A Big Name Barely Makes The Cover Of His Own Video Game


Tiger Woods isn’t on the cover of the “Historic Edition” of Tiger Woods PGA Tour 14, the fifth such box — special or main edition — in which the game’s titular star has not appeared alone, or at all, in the past four years.

Bobby Jones, who designed Augusta National Golf Course, and Bubba Watson, who won the Masters Tournament played there this year, will grace the cover of this special edition. (Jones’ fabled “Calamity Jane” putter was on the cover of Tiger Woods PGA Tour 13‘s “Masters Edition,” which featured no humans.)

For visual pairing, it helps that Jones hit right-handed and Watson is a lefty. The historic edition will also include five extra courses, plus Augusta’s charming Par 3 course — which was free on Tiger Woods PGA Tour 12 but has been a premium inclusion since. One of the historic edition’s courses will be Augusta National as it appeared in 1934, the first year of The Masters.

We can therefore assume that Jones will be a playable golfer. His Grand Slam of 1930 — winning the United States and British Open tournaments and both nations’ amateur championships — is the basis for the modern feat of winning four major tournaments in a single year, never since accomplished.

Glancing at this cover, the title of the game appears to be, frankly, “Masters” or “EA Sports Masters,” given the prominence of the logos and the small typeface and secondary placement given to “Tiger Woods PGA Tour,” the series’ actual title. But the cover art for Tiger Woods PGA Tour 13‘s “Masters Edition” was laid out in the same way.

EA Sports in a statement, said that this does not represent any distancing of the game from Woods, reminding that the standard edition cover features both the game’s full name, Tiger Woods PGA Tour 14, and Woods alongside Arnold Palmer, one of the sport’s most accomplished stars.

But the spread of shared and alternate covers, in the past four years, to me does point to a game that has to start marketing itself beyond the appeal of a single star, especially one who turns 37 on Dec. 30. From 1998 to 2009, Woods was the sole cover star, as well he should have been. No other golfer could have sold a video game on name alone in that span. But that can’t last.

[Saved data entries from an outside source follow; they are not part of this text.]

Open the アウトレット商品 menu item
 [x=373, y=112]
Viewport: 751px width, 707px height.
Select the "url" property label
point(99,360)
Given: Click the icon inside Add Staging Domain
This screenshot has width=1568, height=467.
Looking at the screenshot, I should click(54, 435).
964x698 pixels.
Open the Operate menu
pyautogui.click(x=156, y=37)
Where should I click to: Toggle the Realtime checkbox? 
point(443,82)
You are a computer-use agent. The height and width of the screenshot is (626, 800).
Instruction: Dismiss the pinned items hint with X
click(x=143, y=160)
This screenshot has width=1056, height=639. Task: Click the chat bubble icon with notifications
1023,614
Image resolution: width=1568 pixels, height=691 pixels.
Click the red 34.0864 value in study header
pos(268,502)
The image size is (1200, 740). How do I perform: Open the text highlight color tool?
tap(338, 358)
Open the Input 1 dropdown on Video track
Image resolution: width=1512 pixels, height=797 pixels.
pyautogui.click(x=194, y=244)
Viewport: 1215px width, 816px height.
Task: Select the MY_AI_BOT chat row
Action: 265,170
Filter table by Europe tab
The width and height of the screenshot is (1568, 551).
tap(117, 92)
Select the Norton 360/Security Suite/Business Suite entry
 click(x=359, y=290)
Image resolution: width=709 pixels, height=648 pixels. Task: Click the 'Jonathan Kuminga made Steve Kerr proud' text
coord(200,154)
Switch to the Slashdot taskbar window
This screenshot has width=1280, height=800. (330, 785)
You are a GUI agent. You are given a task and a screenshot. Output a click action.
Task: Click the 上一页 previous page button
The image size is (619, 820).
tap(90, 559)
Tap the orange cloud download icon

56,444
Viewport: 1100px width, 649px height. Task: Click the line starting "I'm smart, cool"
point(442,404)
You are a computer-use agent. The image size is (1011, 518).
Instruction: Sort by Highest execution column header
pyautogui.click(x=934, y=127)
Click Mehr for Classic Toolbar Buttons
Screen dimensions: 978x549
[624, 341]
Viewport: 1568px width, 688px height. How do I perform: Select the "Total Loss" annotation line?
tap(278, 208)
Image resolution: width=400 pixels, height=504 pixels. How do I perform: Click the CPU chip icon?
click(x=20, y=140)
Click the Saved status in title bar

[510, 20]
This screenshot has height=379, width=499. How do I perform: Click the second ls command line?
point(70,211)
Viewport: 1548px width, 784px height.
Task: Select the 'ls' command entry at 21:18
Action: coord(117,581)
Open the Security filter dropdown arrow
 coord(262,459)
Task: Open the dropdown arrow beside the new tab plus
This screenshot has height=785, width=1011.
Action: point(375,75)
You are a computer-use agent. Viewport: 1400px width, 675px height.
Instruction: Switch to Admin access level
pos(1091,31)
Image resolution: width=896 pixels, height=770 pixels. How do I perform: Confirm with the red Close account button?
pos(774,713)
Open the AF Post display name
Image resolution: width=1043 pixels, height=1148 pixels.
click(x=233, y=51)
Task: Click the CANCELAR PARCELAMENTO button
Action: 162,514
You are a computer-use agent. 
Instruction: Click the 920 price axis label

Even into his retirement Tiger Woods will remain on the cover of this game the same way John Madden is on the cover of EA Sports’ NFL game. The relationships are too strong — especially because EA was one of the few major brands to stand by Woods through the nadir of his personal scandals.

But as kids today think first of a video game when they hear the name Madden, tomorrow’s may do so when they hear Tiger Woods. These cover choices are a push in that direction.